#### DIRECTION
Can you reproduce every row below line for line, leaving out the pictures?

━━━ DATA FOR THE TASK

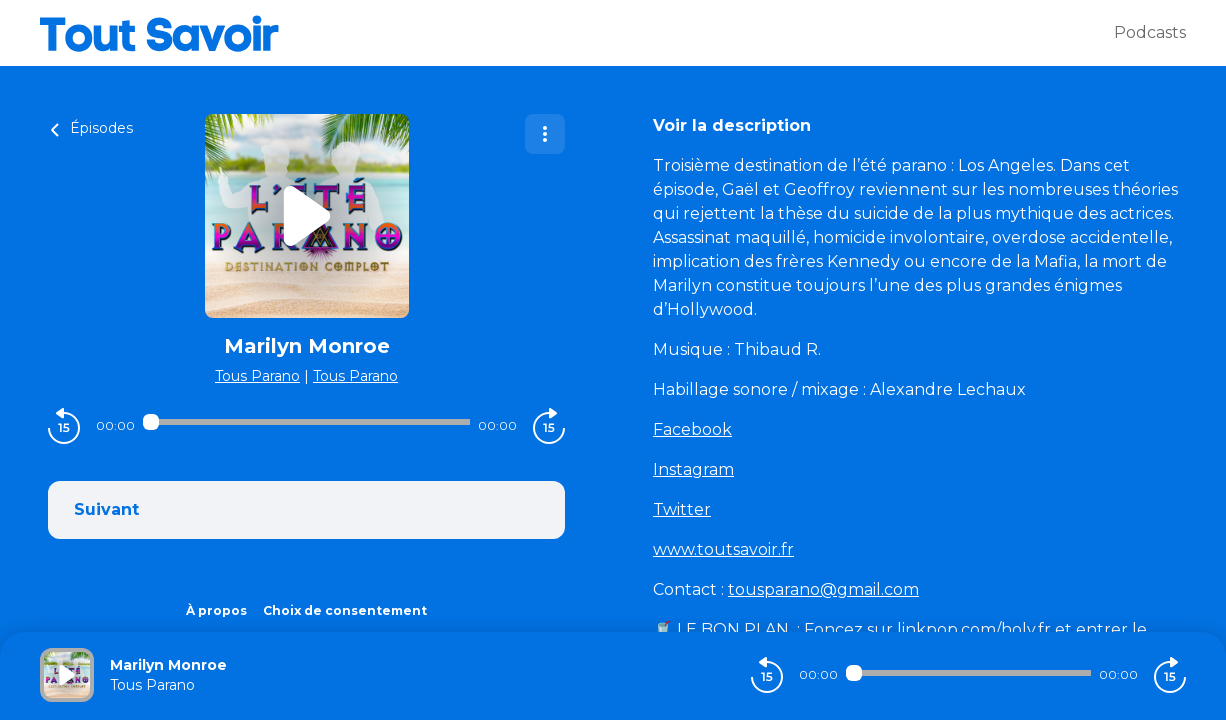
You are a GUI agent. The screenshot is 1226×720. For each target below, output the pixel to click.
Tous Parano (257, 376)
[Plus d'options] (545, 134)
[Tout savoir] (577, 33)
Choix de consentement (345, 610)
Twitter (682, 509)
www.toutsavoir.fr (723, 549)
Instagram (693, 469)
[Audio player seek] (306, 422)
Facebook (692, 429)
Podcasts (1150, 32)
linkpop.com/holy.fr (976, 629)
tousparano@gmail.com (823, 589)
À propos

━━━━━━

#### WRITTEN RESPONSE
You are a GUI agent. The screenshot is 1226×720. For each target below, output the pixel to click.
Tous Parano (257, 376)
[Plus d'options] (545, 134)
[Tout savoir] (577, 33)
Choix de consentement (345, 610)
Twitter (682, 509)
www.toutsavoir.fr (723, 549)
Instagram (693, 469)
[Audio player seek] (306, 422)
Facebook (692, 429)
Podcasts (1150, 32)
linkpop.com/holy.fr (976, 629)
tousparano@gmail.com (823, 589)
À propos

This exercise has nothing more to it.